■ What you are asked to do
Reproduce the records word for word, starting at their first line and ending at the line that contains "(x=575, y=306)", with both of those lines included and nothing after it.

_____

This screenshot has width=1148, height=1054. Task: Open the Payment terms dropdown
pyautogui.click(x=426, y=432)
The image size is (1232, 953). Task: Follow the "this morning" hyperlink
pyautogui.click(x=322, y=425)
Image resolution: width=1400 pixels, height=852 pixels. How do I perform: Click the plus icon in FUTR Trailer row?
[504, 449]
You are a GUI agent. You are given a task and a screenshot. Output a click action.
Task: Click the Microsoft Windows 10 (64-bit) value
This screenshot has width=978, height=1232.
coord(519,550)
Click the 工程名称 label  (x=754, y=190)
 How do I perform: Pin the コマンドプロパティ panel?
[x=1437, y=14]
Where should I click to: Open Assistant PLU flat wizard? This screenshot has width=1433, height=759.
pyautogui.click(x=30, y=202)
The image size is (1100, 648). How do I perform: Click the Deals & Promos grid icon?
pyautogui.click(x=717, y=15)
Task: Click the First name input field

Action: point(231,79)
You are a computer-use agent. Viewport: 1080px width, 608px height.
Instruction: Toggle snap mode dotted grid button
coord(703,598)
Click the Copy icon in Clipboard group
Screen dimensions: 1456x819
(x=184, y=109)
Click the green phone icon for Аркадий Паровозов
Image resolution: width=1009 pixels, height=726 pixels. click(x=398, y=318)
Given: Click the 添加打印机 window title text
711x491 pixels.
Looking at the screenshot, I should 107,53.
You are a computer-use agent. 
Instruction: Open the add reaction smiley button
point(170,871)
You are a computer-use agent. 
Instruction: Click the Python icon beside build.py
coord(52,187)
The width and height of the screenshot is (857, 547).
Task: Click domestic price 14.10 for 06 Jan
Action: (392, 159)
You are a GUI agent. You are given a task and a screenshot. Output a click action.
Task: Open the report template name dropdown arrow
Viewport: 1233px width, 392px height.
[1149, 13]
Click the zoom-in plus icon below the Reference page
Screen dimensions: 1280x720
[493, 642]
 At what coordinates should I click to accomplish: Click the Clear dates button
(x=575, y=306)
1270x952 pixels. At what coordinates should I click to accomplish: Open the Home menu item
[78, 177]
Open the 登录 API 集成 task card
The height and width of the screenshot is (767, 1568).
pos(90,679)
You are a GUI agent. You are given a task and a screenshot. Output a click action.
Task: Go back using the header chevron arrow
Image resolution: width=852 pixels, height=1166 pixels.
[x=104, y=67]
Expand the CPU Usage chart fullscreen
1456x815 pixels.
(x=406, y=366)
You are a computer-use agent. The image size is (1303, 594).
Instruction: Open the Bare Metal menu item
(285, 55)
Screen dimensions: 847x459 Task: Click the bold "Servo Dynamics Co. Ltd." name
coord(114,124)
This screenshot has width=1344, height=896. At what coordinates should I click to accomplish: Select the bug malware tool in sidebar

_____

■ The output
This screenshot has width=1148, height=1054. Task: Open the Payment terms dropdown
pyautogui.click(x=426, y=432)
The image size is (1232, 953). Task: Follow the "this morning" hyperlink
pyautogui.click(x=322, y=425)
Image resolution: width=1400 pixels, height=852 pixels. How do I perform: Click the plus icon in FUTR Trailer row?
[504, 449]
You are a GUI agent. You are given a task and a screenshot. Output a click action.
Task: Click the Microsoft Windows 10 (64-bit) value
This screenshot has width=978, height=1232.
coord(519,550)
Click the 工程名称 label  (x=754, y=190)
 How do I perform: Pin the コマンドプロパティ panel?
[x=1437, y=14]
Where should I click to: Open Assistant PLU flat wizard? This screenshot has width=1433, height=759.
pyautogui.click(x=30, y=202)
The image size is (1100, 648). How do I perform: Click the Deals & Promos grid icon?
pyautogui.click(x=717, y=15)
Task: Click the First name input field

Action: point(231,79)
You are a computer-use agent. Viewport: 1080px width, 608px height.
Instruction: Toggle snap mode dotted grid button
coord(703,598)
Click the Copy icon in Clipboard group
Screen dimensions: 1456x819
(x=184, y=109)
Click the green phone icon for Аркадий Паровозов
Image resolution: width=1009 pixels, height=726 pixels. click(x=398, y=318)
Given: Click the 添加打印机 window title text
711x491 pixels.
Looking at the screenshot, I should 107,53.
You are a computer-use agent. 
Instruction: Open the add reaction smiley button
point(170,871)
You are a computer-use agent. 
Instruction: Click the Python icon beside build.py
coord(52,187)
The width and height of the screenshot is (857, 547).
Task: Click domestic price 14.10 for 06 Jan
Action: (392, 159)
You are a GUI agent. You are given a task and a screenshot. Output a click action.
Task: Open the report template name dropdown arrow
Viewport: 1233px width, 392px height.
[1149, 13]
Click the zoom-in plus icon below the Reference page
Screen dimensions: 1280x720
[493, 642]
 At what coordinates should I click to accomplish: Click the Clear dates button
(x=575, y=306)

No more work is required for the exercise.